Oui, se rendre indépendant, en fait de plaisir surtout, des choses extérieures et des vicissitudes du sort, c’est où plus souvent l’on devrait, l’on pourrait tendre ! Notre bonheur, il est dans les mains de la Providence, qui nous réjouit ou qui nous éprouve, qui nous conserve à ceux qui nous aiment, ou qui nous arrache ceux que nous chérissions ; mais le plaisir, elle l’a mis à notre disposition bien plus encore que nous ne le croyons nous-mêmes.
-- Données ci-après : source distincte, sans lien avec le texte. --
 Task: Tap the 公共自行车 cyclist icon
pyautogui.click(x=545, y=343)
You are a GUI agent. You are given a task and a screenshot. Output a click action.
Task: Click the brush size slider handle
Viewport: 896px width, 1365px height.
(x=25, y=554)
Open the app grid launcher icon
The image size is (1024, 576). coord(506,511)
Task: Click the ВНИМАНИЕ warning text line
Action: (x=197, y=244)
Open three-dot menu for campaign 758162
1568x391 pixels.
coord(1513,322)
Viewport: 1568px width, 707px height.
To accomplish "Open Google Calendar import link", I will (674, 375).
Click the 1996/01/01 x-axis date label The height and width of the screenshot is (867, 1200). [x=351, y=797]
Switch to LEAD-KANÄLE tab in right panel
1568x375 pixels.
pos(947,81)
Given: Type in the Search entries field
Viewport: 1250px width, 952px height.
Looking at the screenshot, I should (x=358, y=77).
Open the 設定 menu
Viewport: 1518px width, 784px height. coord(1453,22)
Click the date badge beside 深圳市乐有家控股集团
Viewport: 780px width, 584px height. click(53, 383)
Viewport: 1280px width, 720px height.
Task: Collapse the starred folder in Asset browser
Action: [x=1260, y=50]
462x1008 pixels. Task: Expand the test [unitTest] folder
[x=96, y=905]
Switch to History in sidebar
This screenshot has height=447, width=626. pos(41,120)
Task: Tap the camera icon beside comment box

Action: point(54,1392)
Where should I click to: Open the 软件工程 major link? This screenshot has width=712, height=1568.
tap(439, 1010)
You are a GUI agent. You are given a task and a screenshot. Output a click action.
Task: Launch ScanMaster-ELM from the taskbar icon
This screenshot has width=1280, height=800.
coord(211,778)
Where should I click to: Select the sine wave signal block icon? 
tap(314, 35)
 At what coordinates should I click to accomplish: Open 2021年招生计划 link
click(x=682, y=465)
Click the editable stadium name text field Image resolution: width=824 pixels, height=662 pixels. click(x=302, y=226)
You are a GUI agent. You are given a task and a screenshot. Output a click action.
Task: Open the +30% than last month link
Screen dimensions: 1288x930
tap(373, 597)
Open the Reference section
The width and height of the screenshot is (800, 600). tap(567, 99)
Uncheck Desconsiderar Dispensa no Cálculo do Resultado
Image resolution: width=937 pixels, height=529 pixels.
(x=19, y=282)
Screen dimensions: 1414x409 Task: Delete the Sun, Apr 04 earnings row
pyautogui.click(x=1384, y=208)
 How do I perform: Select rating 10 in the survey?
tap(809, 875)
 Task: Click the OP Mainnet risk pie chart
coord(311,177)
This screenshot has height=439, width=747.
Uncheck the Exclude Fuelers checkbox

Jouir, c’est vivre ; vivre, c’est mettre en exercice nos forces, nos facultés et nos affections : or ceci, à la condition de le vouloir, c’est chose possible à tous les degrés, dans toutes les situations ordinaires de vie et de fortune. Par malheur, c’est cette condition elle-même que communément l’on se dispense de remplir ; et l’homme est tellement enclin à voir la jouissance suprême dans cette oisive mollesse, dans cette factice indépendance que procure l’argent, que c’est, tout au contraire, en tâchant d’épargner à ses forces toute fatigue, à ses facultés tout effort, à ses affections tout exercice, qu’il croit s’approcher du plaisir. Hélas ! non ; c’est ainsi qu’on s’en éloigne, c’est ainsi que l’on meurt quelquefois avant de l’avoir connu, c’est ainsi et par là justement que le pauvre est plus riche que l’opulent, car, en vertu de sa position même, forcé de travailler, il est forcé de jouir.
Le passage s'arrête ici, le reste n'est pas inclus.